I don’t know when I wrote this. It happened in my studio but it can be my post for Sunday. Maybe I wrote it while remembering it happening there. Once more my ADHD has made me all mixed up with dates.
I was lying in my “Zen” area listening to insight timer music. (In my studio)
I got in touch with my childhood, the part spent living in Tokyo, a happy innocent time, from 1977-1979, age 10-12,perhaps missing the final finishing touches on building the World Trade Center.
So much has changed. It’s hard to explain the safety I felt there and the delayed innocence. I was at a Catholic girls’ school, The International School of the Sacred Heart. I’m sure I hated the harsh uniforms just a white blouse and grey skirt, but it was Japan so it made sense.

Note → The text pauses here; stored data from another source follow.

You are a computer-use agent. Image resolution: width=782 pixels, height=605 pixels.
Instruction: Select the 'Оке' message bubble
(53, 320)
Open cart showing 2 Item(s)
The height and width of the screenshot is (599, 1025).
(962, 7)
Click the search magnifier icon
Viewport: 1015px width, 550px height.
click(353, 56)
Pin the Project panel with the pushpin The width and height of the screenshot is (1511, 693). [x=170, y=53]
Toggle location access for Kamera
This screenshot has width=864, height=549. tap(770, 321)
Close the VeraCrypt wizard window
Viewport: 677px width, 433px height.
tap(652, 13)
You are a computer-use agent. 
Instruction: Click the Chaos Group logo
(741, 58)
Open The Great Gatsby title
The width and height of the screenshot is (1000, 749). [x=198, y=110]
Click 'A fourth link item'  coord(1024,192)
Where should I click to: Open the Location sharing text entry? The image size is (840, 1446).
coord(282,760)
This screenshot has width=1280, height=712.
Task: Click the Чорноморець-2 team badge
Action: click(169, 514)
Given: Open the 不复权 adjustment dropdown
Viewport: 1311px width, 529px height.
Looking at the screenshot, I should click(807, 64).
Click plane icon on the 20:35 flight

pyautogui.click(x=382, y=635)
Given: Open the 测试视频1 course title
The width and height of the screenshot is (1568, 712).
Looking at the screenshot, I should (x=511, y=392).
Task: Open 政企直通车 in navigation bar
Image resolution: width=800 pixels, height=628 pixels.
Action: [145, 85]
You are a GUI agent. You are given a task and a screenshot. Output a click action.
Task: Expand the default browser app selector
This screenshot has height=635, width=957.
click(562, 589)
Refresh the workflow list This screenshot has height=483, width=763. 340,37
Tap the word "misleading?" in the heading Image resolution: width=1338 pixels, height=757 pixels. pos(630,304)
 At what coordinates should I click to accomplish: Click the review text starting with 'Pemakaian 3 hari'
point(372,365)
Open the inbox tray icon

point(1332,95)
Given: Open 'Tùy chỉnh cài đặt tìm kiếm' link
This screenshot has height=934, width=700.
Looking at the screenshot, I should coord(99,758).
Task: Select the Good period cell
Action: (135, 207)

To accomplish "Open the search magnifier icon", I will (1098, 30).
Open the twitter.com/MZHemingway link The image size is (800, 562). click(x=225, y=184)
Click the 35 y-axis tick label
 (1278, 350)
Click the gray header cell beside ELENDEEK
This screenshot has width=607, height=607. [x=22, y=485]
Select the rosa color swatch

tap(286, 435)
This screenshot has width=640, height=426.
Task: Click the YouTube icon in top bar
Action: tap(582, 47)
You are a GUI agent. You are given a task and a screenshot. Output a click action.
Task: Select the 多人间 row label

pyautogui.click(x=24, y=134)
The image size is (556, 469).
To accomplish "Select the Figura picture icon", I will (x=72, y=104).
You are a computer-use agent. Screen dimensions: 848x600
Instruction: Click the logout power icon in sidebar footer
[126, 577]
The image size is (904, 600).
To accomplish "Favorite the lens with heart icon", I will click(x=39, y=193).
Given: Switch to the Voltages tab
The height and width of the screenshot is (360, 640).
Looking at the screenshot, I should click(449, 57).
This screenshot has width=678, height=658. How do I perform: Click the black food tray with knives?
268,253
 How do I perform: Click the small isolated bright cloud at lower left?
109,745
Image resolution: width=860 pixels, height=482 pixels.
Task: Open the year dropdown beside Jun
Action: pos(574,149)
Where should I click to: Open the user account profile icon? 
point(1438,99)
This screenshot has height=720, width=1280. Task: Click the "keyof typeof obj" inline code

I think I was happy. I tried to run away from home once but it was more like a performance, even though I believed I could. There was no place to go and no plan. My unperturbed mother (who knew me well and my weird penchant for wanting to both disappear and have people talk about me. It wasn’t til I realized I was an artist that I figured out how selling a painting to someone to put on their wall was a perfect way to mark my presence while not being there), so my neither said goodbye, and the neighbor across the hall offered to give me some cookies when she saw me waiting for the elevator. I went into her house and almost forgot I was running away. So I went back home. I can still picture the yellow winter hat, the Snoopy duffel bag, red with 2 stripes. I was probably in this red coat I had.
When I got back to NYC everything was bad, such a contrast to Japan where we used to go to fancy places to eat, meeting my dad’s clients, always bringing us giftsA man named Mr. Ise knew I collected music boxes and game one often.
All the rituals, having a staircase, eventually 2 tiny turtles, Herbie and Freddie, celebrating New Years Day as more important. Getting to see Shinto shrines. My mom collecting Netsuke and buying and selling some of that, my sister skateboard ing in th parking lot, living in Hiroo Towers, an occasional visit from my brother who was doing things like climbing MT. Everest. Asking my dad to translate the old samurai soap operas…
One morning I came in the kitchen and my mom was making American pancakes. I saw a huge pancake on the wall and it was God. God was that pan unibody else saw.
I’m an atheist but it was probably my first spiritual experience.